I say low errors because to truly match all observations would certainly be overfitting! So there at the end we have the same problem again, where we trade off accuracy on current data against overfitting errors on future data... Simple (higher errors) versus complex (higher overfitting)... At the end of the process, only empiricism can help us find the theory that produces the lowest error on future data!
This is one possibility. Another, MUCH more common in practice, is that your NN overfitted the in-sample data and so trivially failed at out-of-sample forecasting.
To figure out the complexity of the process you're trying to model, you first need to be able to separate features of that process from noise and this is far from a trivial exercise.
This is more along the lines of what I was thinking. Most instances of complexity that seem like they're good are in practice going to be versions of overfitting to noise. Or, perhaps stated more concisely and powerfully, noise and simplicity are opposites (information entropy), thus if we dislike noise we should like simplicity. Does this seem like a reasonable perspective?
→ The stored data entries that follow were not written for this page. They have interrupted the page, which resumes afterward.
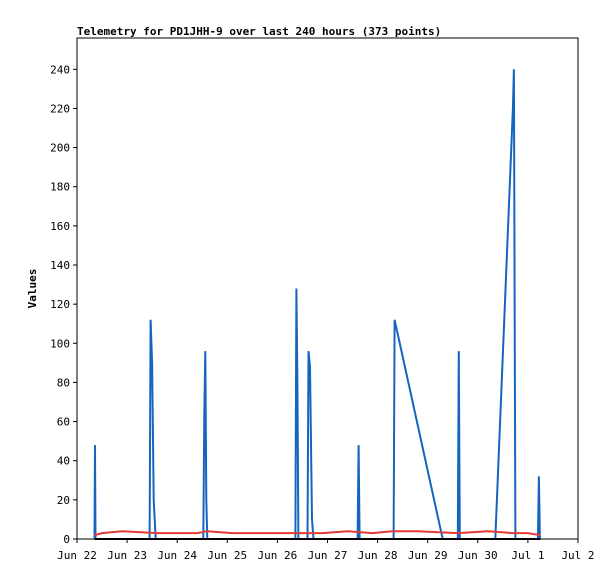 This screenshot has width=615, height=579. Describe the element at coordinates (32, 289) in the screenshot. I see `y-axis-label: Values` at that location.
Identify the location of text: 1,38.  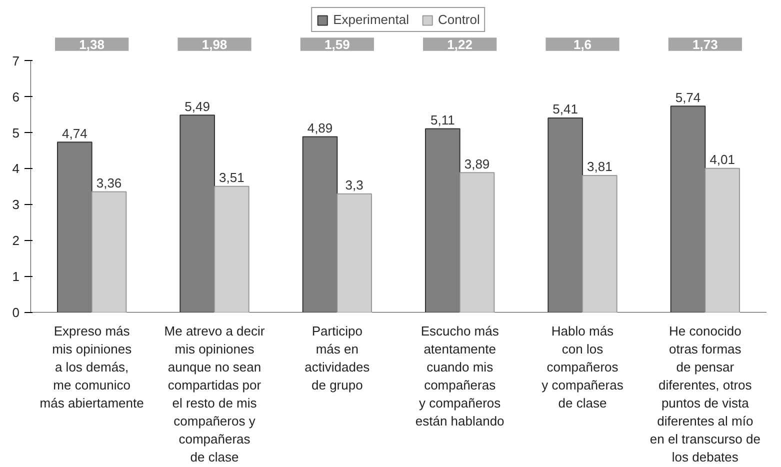
(92, 44).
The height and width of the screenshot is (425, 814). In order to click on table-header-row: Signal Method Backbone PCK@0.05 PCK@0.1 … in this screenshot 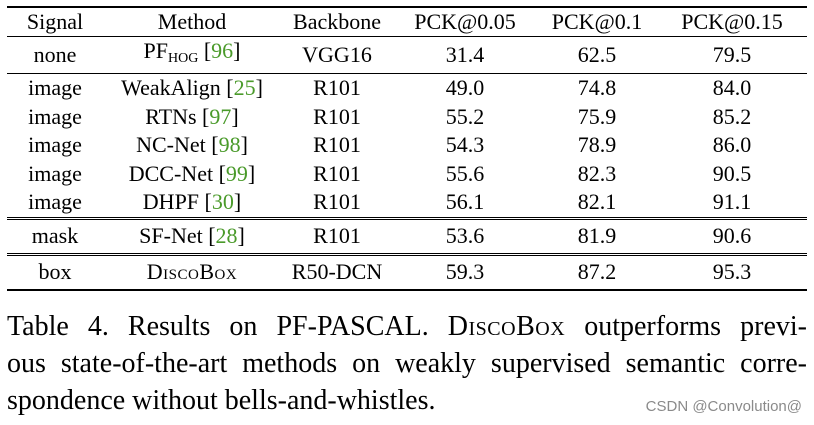, I will do `click(407, 22)`.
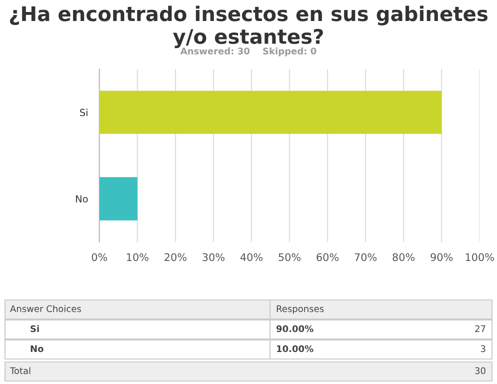 The height and width of the screenshot is (384, 497). What do you see at coordinates (251, 258) in the screenshot?
I see `x-tick-label: 40%` at bounding box center [251, 258].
Not quite. Noise and simplicity are not opposites. I would say that the amount of noise in the data (along with the amount of data) imposes a limit, an upper bound, on the complexity that you can credibly detect.
Basically, if your data is noisy you are forced to consider only low-complexity models.
Can you elaborate on why you think it's a boundary, not an opposite? I still feel like it's an opposite. My impression, from self-study, is that randomness in information means the best way to describe eg a sequence of coin flips is to copy the sequence exactly, there is no algorithm or heuristic that allows you to describe the random information more efficiently, like "all heads" or "heads, tails, heads, tails, etc." That sort of efficient description of information seems identical to simplicity to me. If randomness is defined as the absence of simplicity...
I guess maybe all of this is compatible with an upper bound understanding, though. What is there that distinguishes the upper bound understanding from my "opposites" understanding, that goes your way?
Noise is not randomness. What is "noise" depends on the context, but generally it means the part of the signal that we are not interested in and do not care about other than that we'd like to get rid of it.
But we may be talking in different frameworks. If you define simplicity as the opposite (or inverse) of Kolmogorov complexity and if you define noise as something that increases the Kolmogorov complexity then yes, they are kinda opposite by definition.